◆ **About this exercise**: Look through the data that follows and work out how many lines contain the string "computer". Nothing but that number should be given.

Recorded data:
[Start of Attachment]
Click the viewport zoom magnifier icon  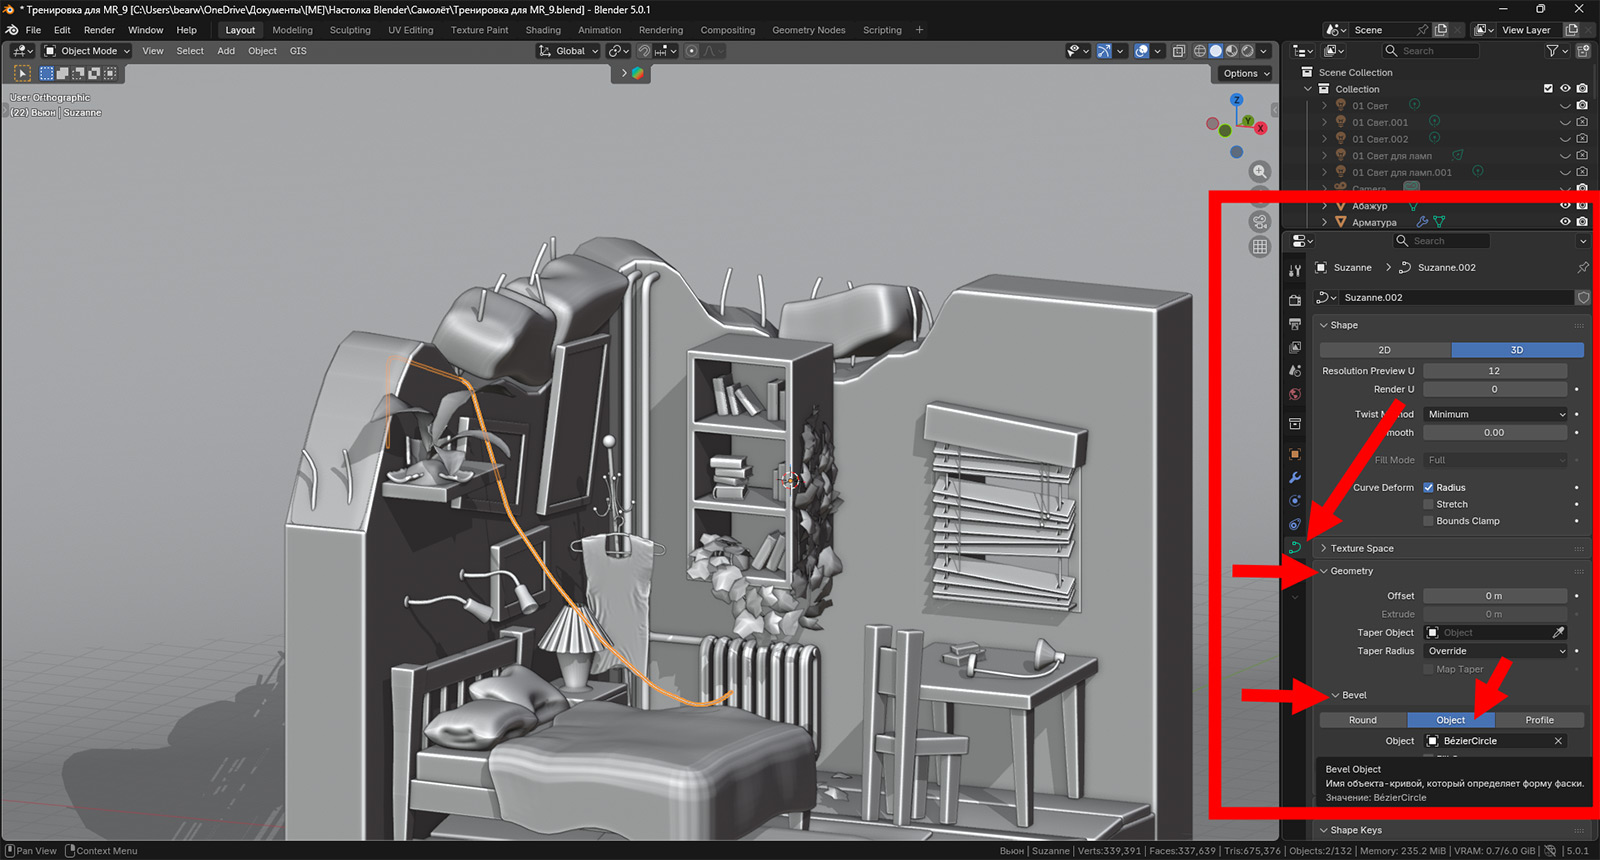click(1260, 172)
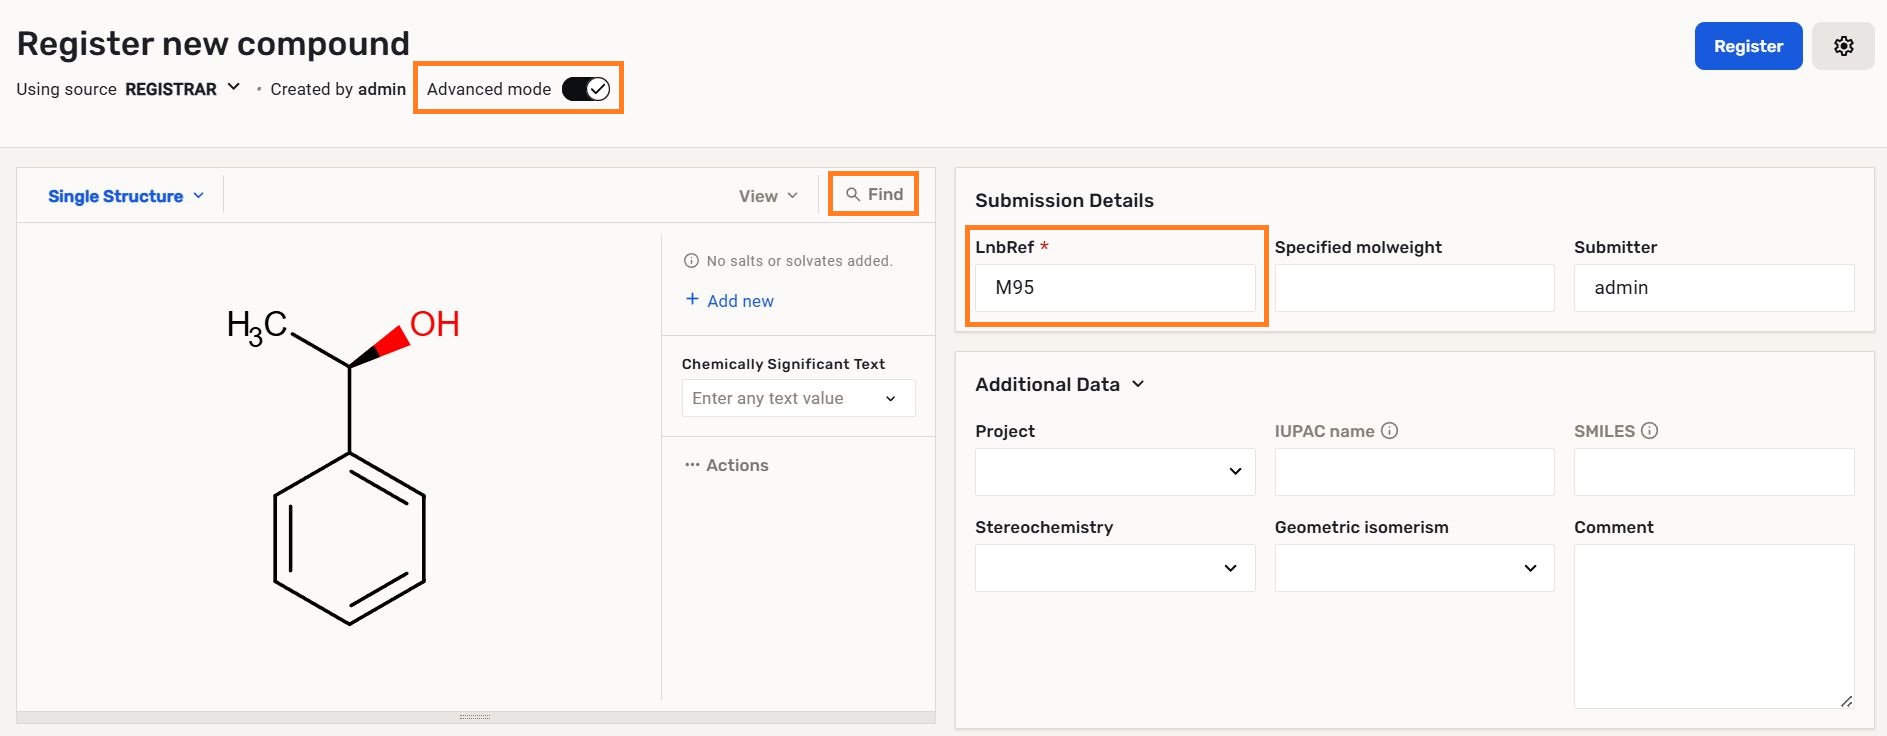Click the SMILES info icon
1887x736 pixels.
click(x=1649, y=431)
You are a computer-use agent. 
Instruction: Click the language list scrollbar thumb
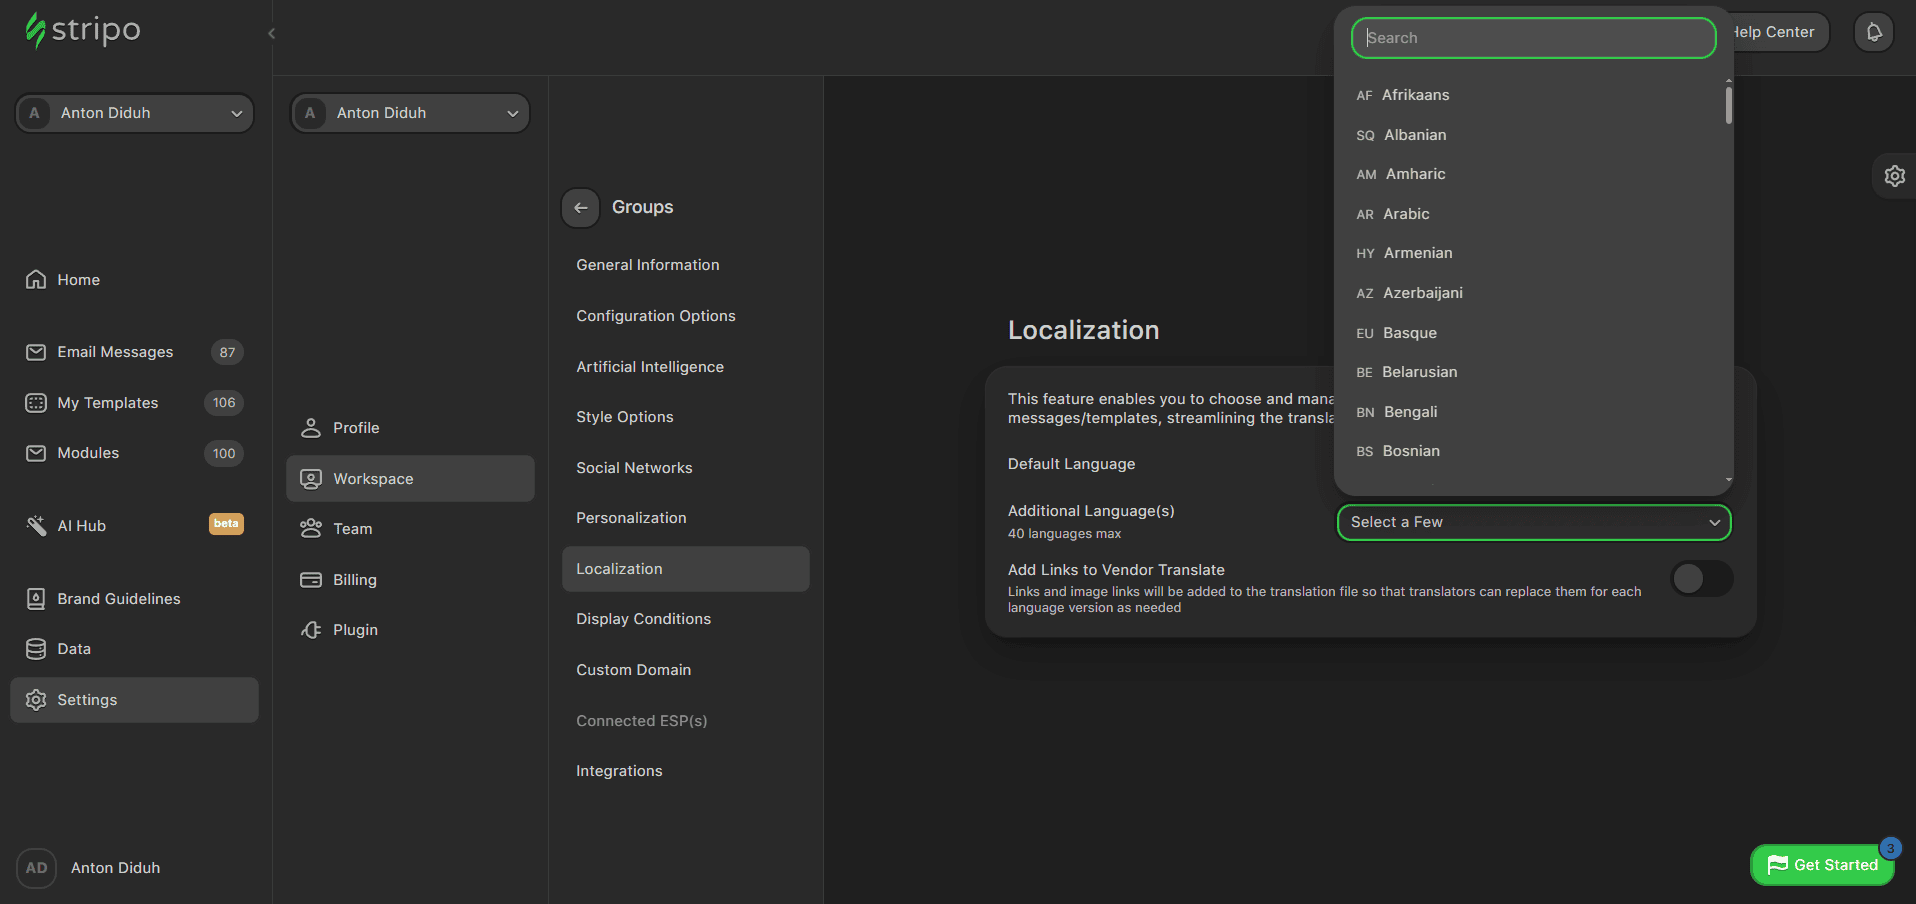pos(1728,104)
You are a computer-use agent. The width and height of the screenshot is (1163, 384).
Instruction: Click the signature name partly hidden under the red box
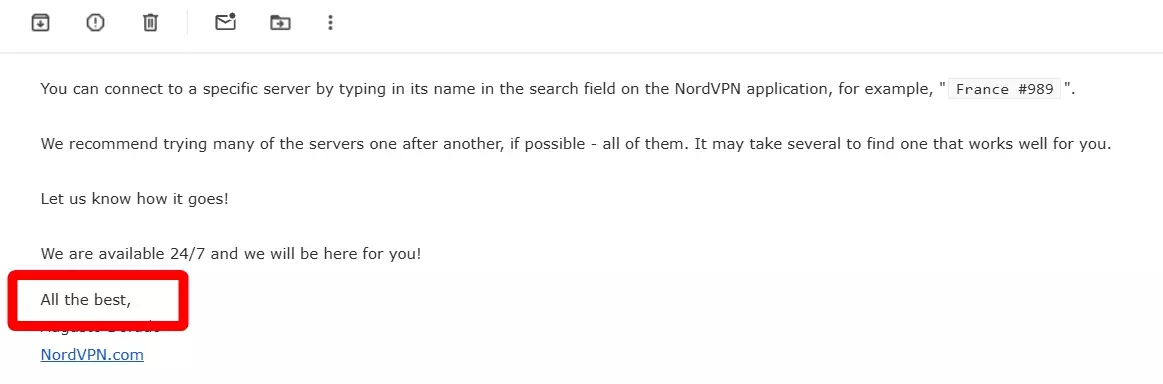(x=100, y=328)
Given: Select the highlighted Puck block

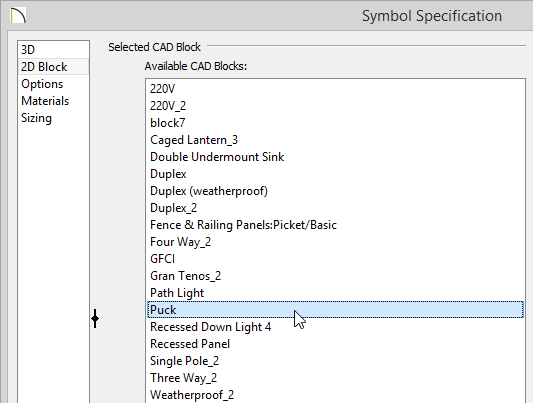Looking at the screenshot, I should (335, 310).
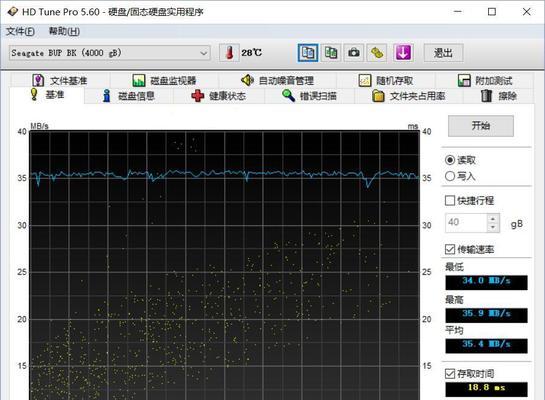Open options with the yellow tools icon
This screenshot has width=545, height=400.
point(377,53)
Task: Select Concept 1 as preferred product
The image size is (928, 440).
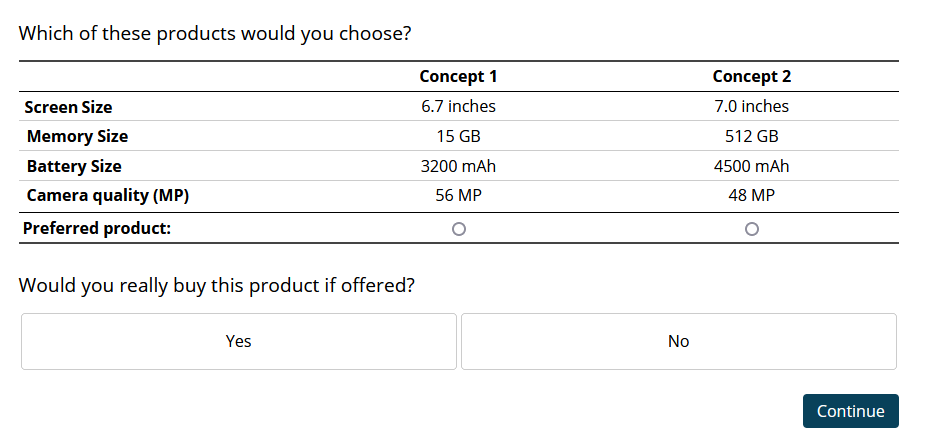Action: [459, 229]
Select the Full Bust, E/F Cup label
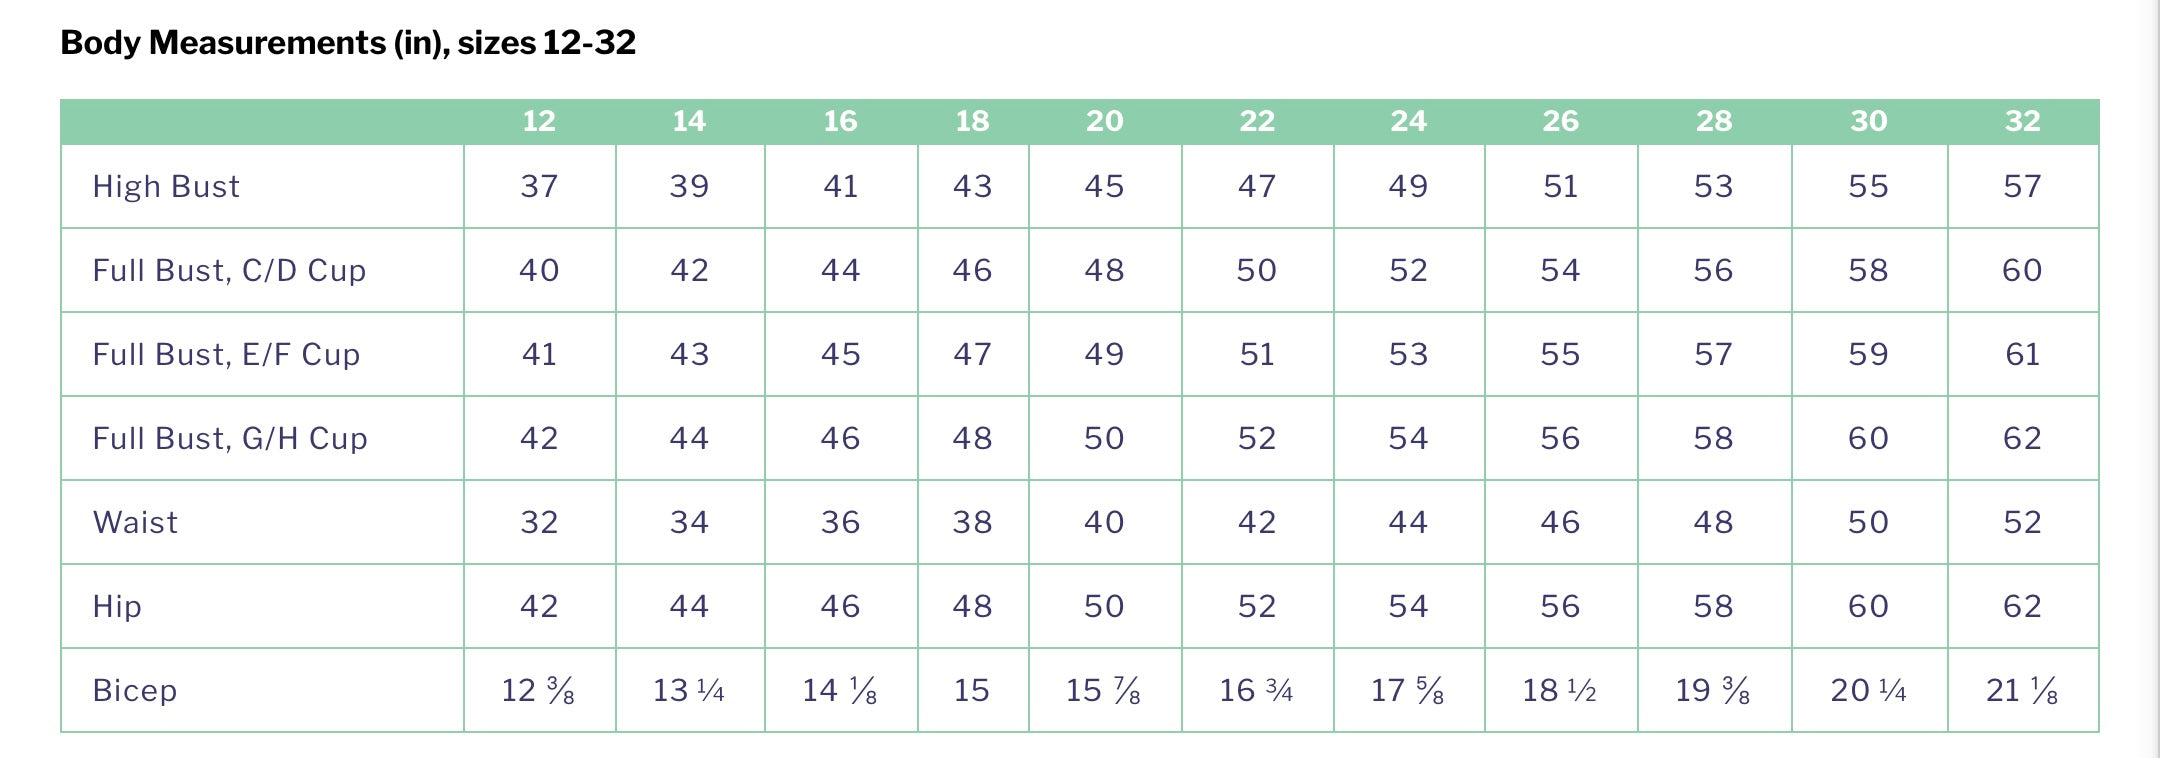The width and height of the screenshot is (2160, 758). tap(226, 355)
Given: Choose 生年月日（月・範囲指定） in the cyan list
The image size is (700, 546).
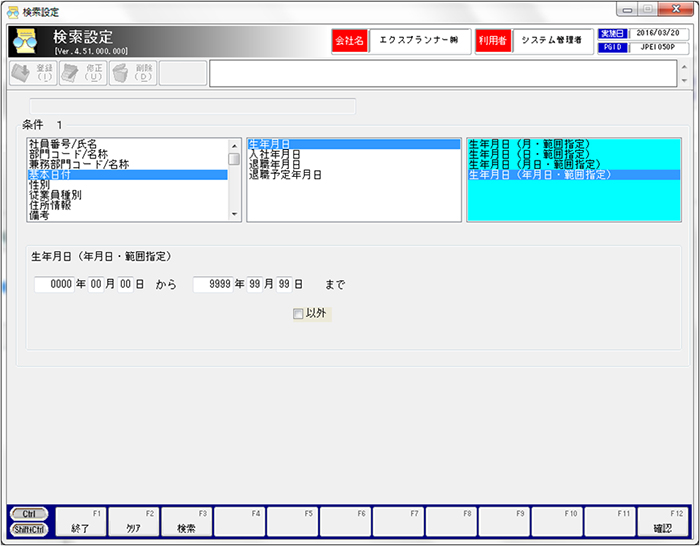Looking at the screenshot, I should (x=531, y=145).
[End of Attachment]
◆ **Task response**: 2